[DATA SHOWN — start]

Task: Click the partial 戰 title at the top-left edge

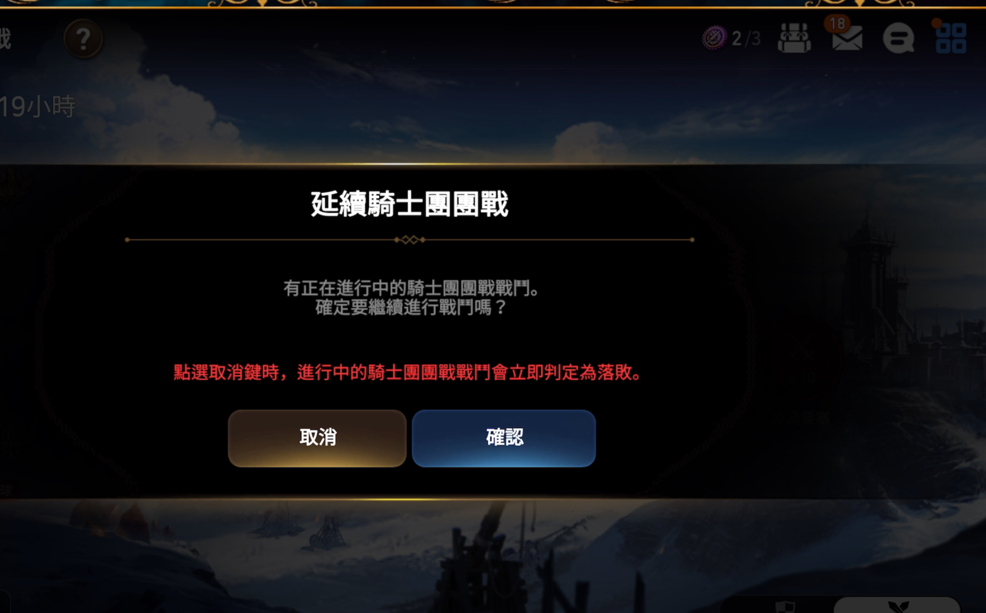Action: (5, 39)
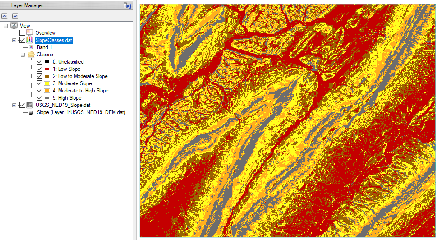Collapse the USGS_NED19_Slope.dat node

(x=14, y=105)
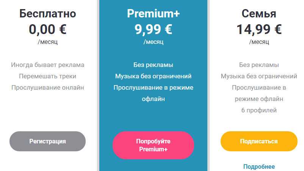Click the 9,99 € price
This screenshot has height=171, width=304.
pos(153,29)
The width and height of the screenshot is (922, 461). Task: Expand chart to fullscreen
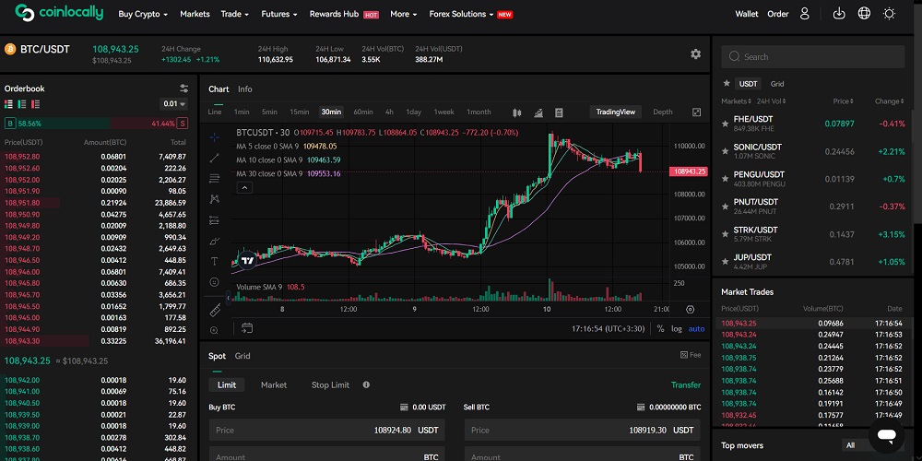[x=696, y=112]
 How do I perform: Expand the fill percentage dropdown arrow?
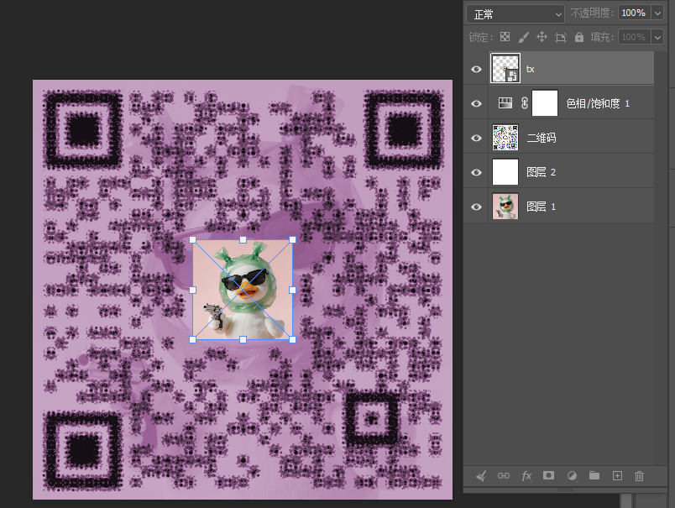tap(657, 38)
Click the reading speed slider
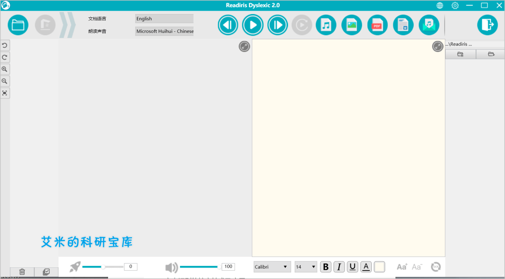The image size is (505, 279). [103, 267]
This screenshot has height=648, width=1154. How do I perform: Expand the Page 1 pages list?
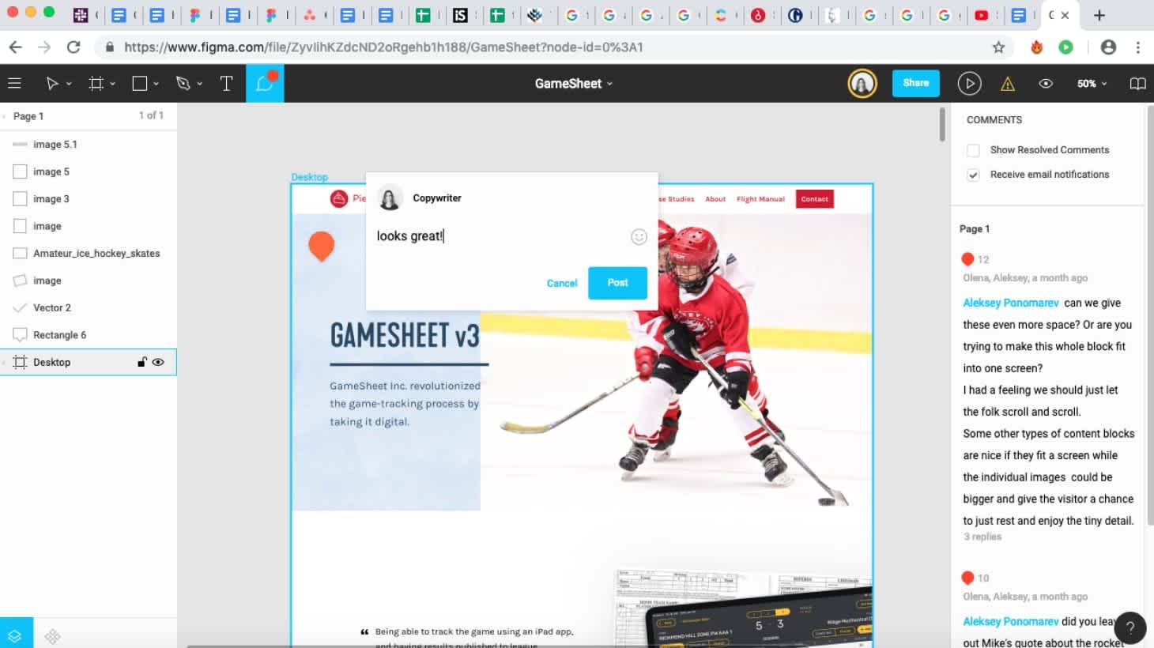coord(28,116)
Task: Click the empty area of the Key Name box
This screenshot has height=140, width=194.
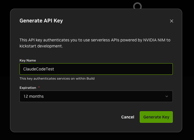Action: pos(111,69)
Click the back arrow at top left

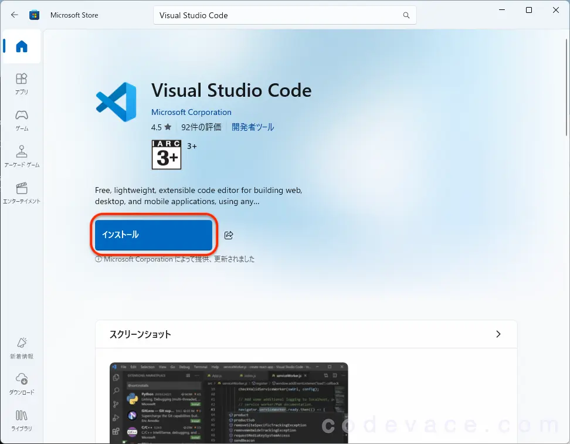[13, 15]
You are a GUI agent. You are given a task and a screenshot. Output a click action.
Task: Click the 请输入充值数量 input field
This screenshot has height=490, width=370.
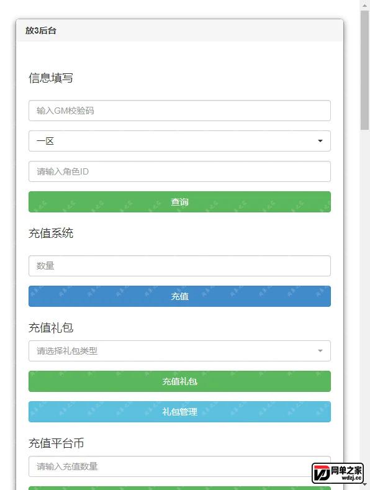tap(179, 466)
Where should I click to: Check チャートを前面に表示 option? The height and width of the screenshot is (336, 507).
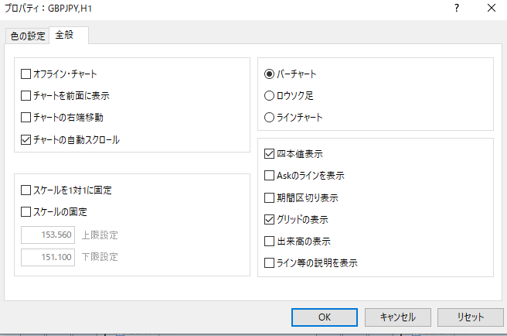pyautogui.click(x=27, y=96)
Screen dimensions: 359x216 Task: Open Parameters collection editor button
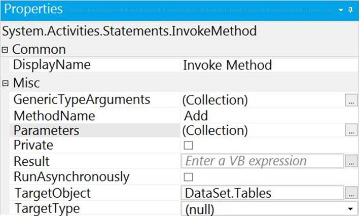[x=350, y=131]
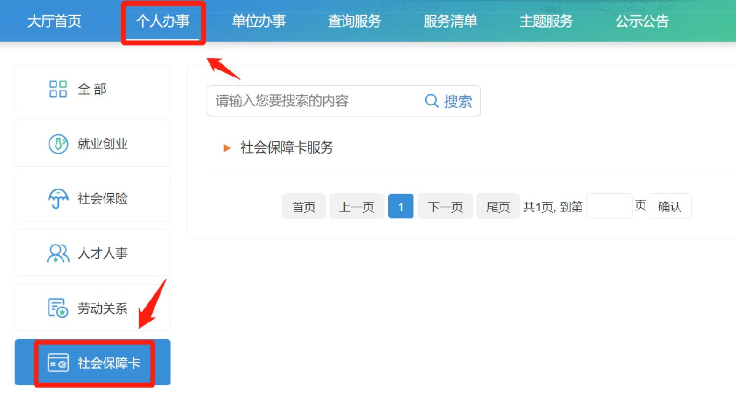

[DATA SHOWN — finish]

Every line from the one containing "Where should I" to the final line of the records should be duplicated exactly; no picture is to be copied.

Where should I click to: Check チャートを前面に表示 option? The height and width of the screenshot is (336, 507).
pyautogui.click(x=27, y=96)
Screen dimensions: 359x216 Task: Open Parameters collection editor button
[x=350, y=131]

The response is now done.